Here are a couple old newspaper articles that I am finally jettisoning from my Bloglines feeds: when and if these movies make it to Netflix, I'll have more to say. The first is a review (The Personalities in the Orchestra Pit, September 9) of Daniel Anker's new documentary Music from the Inside Out, by Laura Kern for the New York Times:
This meditative film sets out to reveal the individuals hidden behind the stern expressions and formal attire worn by the [Philadelphia Orchestra's] more than 100 musicians, who tend to blend together when sharing a stage. Through one-on-one interviews and larger discussions, which could double for group-therapy sessions, distinctive personalities emerge, one more articulate and charming than the next.

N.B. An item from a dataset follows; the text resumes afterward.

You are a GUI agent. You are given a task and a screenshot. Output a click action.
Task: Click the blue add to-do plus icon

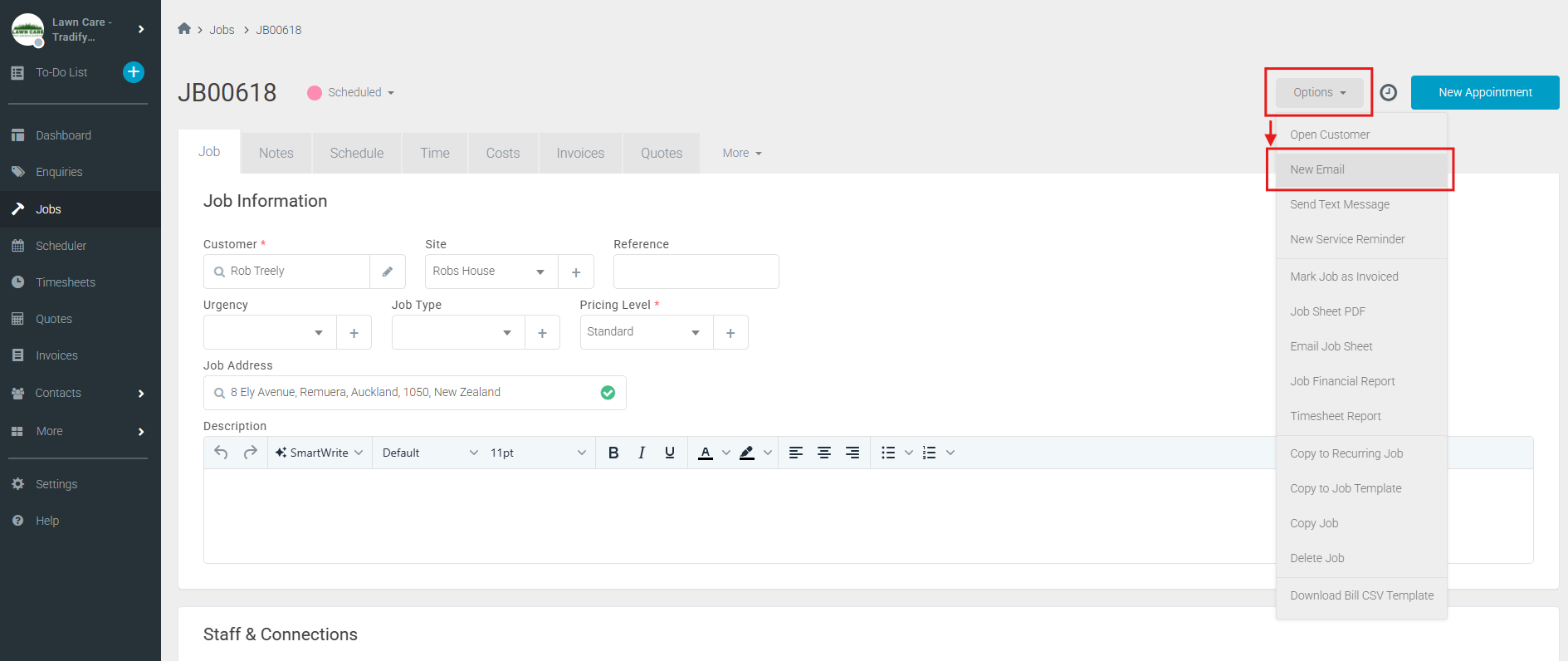pyautogui.click(x=134, y=72)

The musicians relate intimate, insightful stories, some heartening, some bittersweet, and candidly discuss the origins of their passion for music and what continues to motivate them to pursue their dreams, provoking audiences to ponder the same issues.Second, a new French film by Abdellatif Kechiche, Games of Love and Chance (in French, L'Esquive), reviewed by A. O. Scott (A Classic French Tale Echoes in the Gritty Paris of Today, August 31) for the New York Times:
Its English title, and much of its inspiration, comes from a play by Voltaire's contemporary the 18th-century French writer Pierre Carlet de Chamblain de Marivaux. Mr. Kechiche's interest in connecting France's classical literary heritage with its contemporary social reality is intriguing, and it has resulted, in this case, in a spirited and insightful comedy of manners. That is not the genre usually associated with the banlieue setting, typically the backdrop for grim exercises in realist melodrama. Mr. Kechiche's naturalistic, almost documentary style certainly does not relieve the ugliness of the housing projects, and a late confrontation between some of the characters and the local police temporarily jolts the picture from its youthful reverie. But for the most part "Games of Love and Chance," a hit in France and the winner of several César awards, is a graceful and sympathetic look at how the lives of teenagers intersect with a work of literature. Its script, which Mr. Kechiche wrote with Ghalya Lacroix, choreographs a dizzying series of collisions between the hip-hop influenced, Arabic-inflected staccato of working-class youth slang and the decorous melodies of Marivaux's prose.It also sounds fascinating.